Nomination du premier membre d’honneur de la FFPN : Pierre Blanc-Sahnoun

Un entretien de Catherine Verhilac
Tu m’as dit « Je suis très honoré »
Tu m’as dit, Pierre, « Je suis très honoré » quand je t’ai demandé ce que tu pensais de cette nomination à mon initiative et aussitôt confirmée par tous les membres présents du CA de la FFPN.
Tu as ajouté, à propos de ta rencontre puis ton engagement dans les pratiques narratives « Tout cela s’est fait sans intention » ; « Partager un truc super avec d’autres personnes que j’aimais bien, s’amuser ensemble, c’était très ludique ».
Avec ces métaphores dont tu as le secret, tu m’as confié « j’avais l’impression de piquer dans le frigo des Australiens pour préparer un piquenique ».
« Qui suis-je pour créer une école ? » t’es-tu demandé, toi qui as formé tant de praticiens et praticiennes narratives, qui a écrit tant de livres et de préfaces, inspiré tellement de personnes, incité bon nombre d’entre nous à former, à écrire, un livre ou un chapitre ou plusieurs…
Et sur ton parcours, des rencontres, comme Martine Compagnon, « qui a fait résonner son propre instrument dans cette chorale d’intentions subversives et joyeuses ».
« C’est vertigineux de me retrouver membre d’honneur alors que c’est parti un peu comme une blague au début ».
C’est cette valeur « croire dans les gens avant qu’eux-mêmes y croient, penser que c’est possible, qu’on n’est jamais à l’abri d’une bonne surprise » qui t’accompagne, comme quand tu rencontres Marie Tout Court dans un atelier organisé par la FFPN « qui te transperce et insère les pratiques narratives telles une pierre précieuse dans un bijou qu’elle a forgé elle-même ».
Des souvenirs lumineux ?
Plusieurs…
…quand tu as chanté à la Master class de La Fabrique Narrative en 2024, quand tu as formé Jeanne, inventé la biographie augmentée et que ça fonctionne ; et encore « le souvenir, magnifique, des premiers séminaires avec David Epston quand il venait en France…

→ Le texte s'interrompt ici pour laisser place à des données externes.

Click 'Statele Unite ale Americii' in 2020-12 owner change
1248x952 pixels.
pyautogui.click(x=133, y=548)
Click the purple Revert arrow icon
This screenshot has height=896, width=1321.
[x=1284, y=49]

…et puis ce premier matin en novembre 2008 en Australie pour Power of Songs, ce séminaire d’écriture de chansons narratives, avec David Denborough. Cette sensation de densité existentielle, la puissance d’un sentiment de bonheur dans la rue au printemps, là-bas, après avoir quitté l’automne ici ».
Ta contribution Pierre à la diffusion et au rayonnement des pratiques narratives en France est évidemment majeure.
Tu étais aussi dans le premier CA de la FFPN à sa création en 2018.
Peu soucieux de pouvoir, « les titres m’ont toujours donné envie de disparaitre », et plus soucieux de « préserver l’esprit des pratiques narratives, comme une façon de penser, une manière de vivre, d’être au monde, une façon de considérer le réel » et ton « indignation permanente face à l’injustice sociale », ta conscience exacerbée des privilèges sociaux. Tu souhaitais qu’on n’oublie pas tout cela.
« L’identité reliée des idées narratives donne une responsabilité infinie sur la parole, sur ce que nous faisons », tu soulignes ton aversion pour « la police narrative et toute tentative d’une normativité ».
Et pour finir Pierre, tu nous proposes « d’inventer, de prendre les idées narratives de façon sérieuse, sincère et fidèle, mais d’inventer, en prenant garde à l’orthodoxie qui tue tout ».
Tu nous encourages tous et toutes très fortement à cela, avec une vigilance joyeuse.
Maintenant, tu as vraiment démarré ta carrière de musicien. Mais tu continues à écrire, partager, « l’approche narrative c’est la meilleure expérience de ma vie », conclus-tu.
Merci beaucoup Pierre pour cet échange.
Je me sens très honorée moi aussi.
Merci d’avoir accepté de devenir membre d’honneur de la FFPN. Tu teintes notre association de belles valeurs d’humanité et de justice sociale.